Alors pourquoi le harcèlement scolaire est-il si prégnant aujourd’hui ? Quel en est son fondement ? Pourquoi la loi qui punit le harcèlement scolaire n’est-elle pas suffisante à le traiter ?

« La banalité du mal »((Arendt H., Eichmann à Jérusalem. Rapport sur la banalité du mal, Paris, Gallimard, 1991.))

L’agressivité, la haine, le malaise et la violence font partie de la vie de l’école et en particulier de celle du collège, moment de la scolarité où les élèves sortent de l’enfance. Cela se présente sous différentes modalités allant du harcèlement visant l’autre à l’auto-harcèlement.

Pour la psychanalyse, le pire de la pulsion est au cœur même de l’être parlant.

En 1929, dans Malaise dans la civilisation, Freud met au premier plan chez l’être humain une grosse part d’agressivité. Lacan prolonge cet apport en indiquant que chaque être parlant est aliéné à l’image, la sienne dans le miroir ou celle du semblable. Aussi toute relation humaine est engagée dans la concurrence, la rivalité et l’ambivalence, dans une tension agressive qui situe le sujet dans une lutte à mort avec l’autre, dans la dialectique du « c’est lui ou moi ».

Pour limiter cette agressivité intrinsèque, la civilisation se sert de l’amour créateur de liens entre les hommes. Mais cette solution se heurte à l’autre versant de l’amour qu’est la haine. L’homme hait l’autre en lui, cet extime((Note de l’auteure : « Extime » néologisme par lequel Lacan qualifie ce qu’il appelle la Chose, qui n’est pas réglée par les lois du langage, l’objet le plus proche, le plus intime et pourtant étranger au cœur de la jouissance de l’être parlant.)) à la fois le plus proche et le plus étranger qui fait de ce lien, un lien plus fort que l’amour.

Mais il y a chez l’être parlant quelque chose qui échappe à la représentation, à l’image et que Lacan nomme le réel.

« La violence est la satisfaction de la pulsion de mort »((Miller J.-A., « Enfants Violents », Après l’enfance, Paris, Navarin, coll. La petite Girafe, 2017, p. 200.)), indique Jacques-Alain Miller dans son texte d’orientation « Enfants violents ». Le jeune violent détruit pour détruire de façon radicale, sans qu’il puisse en dire quoi que ce soit, ceci étant le propre du passage à l’acte. Mais ce n’est pas pour autant qu’il faut renoncer à tenter de dire.

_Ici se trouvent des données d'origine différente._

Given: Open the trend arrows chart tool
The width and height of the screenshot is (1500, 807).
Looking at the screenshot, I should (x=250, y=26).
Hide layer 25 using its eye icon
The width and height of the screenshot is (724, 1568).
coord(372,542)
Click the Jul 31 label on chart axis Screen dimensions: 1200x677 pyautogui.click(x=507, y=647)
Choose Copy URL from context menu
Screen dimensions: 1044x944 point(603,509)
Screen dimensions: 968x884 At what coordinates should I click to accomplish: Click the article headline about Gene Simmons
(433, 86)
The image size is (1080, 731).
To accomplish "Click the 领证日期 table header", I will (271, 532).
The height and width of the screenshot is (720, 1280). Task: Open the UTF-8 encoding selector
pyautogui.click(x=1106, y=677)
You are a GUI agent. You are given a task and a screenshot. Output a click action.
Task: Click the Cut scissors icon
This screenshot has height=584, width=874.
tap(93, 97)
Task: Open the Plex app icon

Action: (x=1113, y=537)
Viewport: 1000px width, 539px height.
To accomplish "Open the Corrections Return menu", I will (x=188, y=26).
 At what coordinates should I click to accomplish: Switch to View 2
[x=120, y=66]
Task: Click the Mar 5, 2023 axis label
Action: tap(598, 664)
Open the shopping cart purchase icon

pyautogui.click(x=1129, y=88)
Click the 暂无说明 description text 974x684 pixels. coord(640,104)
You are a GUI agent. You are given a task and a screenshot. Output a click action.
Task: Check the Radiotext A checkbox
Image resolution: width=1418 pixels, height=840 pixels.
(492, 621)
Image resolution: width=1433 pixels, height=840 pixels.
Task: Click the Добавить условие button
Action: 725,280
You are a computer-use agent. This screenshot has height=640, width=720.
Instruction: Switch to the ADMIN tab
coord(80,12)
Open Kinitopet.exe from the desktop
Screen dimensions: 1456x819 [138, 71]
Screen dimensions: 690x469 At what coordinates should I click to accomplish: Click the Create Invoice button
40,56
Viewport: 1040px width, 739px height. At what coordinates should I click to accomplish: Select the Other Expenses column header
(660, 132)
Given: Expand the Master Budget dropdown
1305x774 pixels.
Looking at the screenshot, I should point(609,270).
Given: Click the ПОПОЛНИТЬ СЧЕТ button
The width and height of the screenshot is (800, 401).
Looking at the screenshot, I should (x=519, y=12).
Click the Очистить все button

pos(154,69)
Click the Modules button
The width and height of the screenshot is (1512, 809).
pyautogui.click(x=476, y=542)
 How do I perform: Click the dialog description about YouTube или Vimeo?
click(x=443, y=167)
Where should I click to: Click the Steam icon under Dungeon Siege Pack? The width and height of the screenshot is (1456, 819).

Nous n’avons que les mots de la langue pour y répondre et mener la guerre à ces pratiques brutales.

Le monde a changé, l’illimité a supplanté l’interdit pour une société de l’objet à consommer dans l’immédiateté. Notre existence se réduirait-elle à n’être que des consommateurs ? Une des conséquences est que le harcèlement résulte de la recherche folle d’une sécurité absolue impossible à obtenir engendrant le règne de la peur.

Au-delà du statut de victime ou de bourreau, des signifiants qui figent le vivant, chacun et ensemble nous devons inventer des solutions pour limiter ces jouissances débridées.

En nommant ce qu’éprouve celui qui prend la parole, l’être parlant se détache de l’emprise des affects et en les nommant, il s’en fait responsable et les agence d’une autre manière en introduisant la perte nécessaire afin que le désir advienne permettant de tenir à distance la haine en soi comme au cœur de l’autre.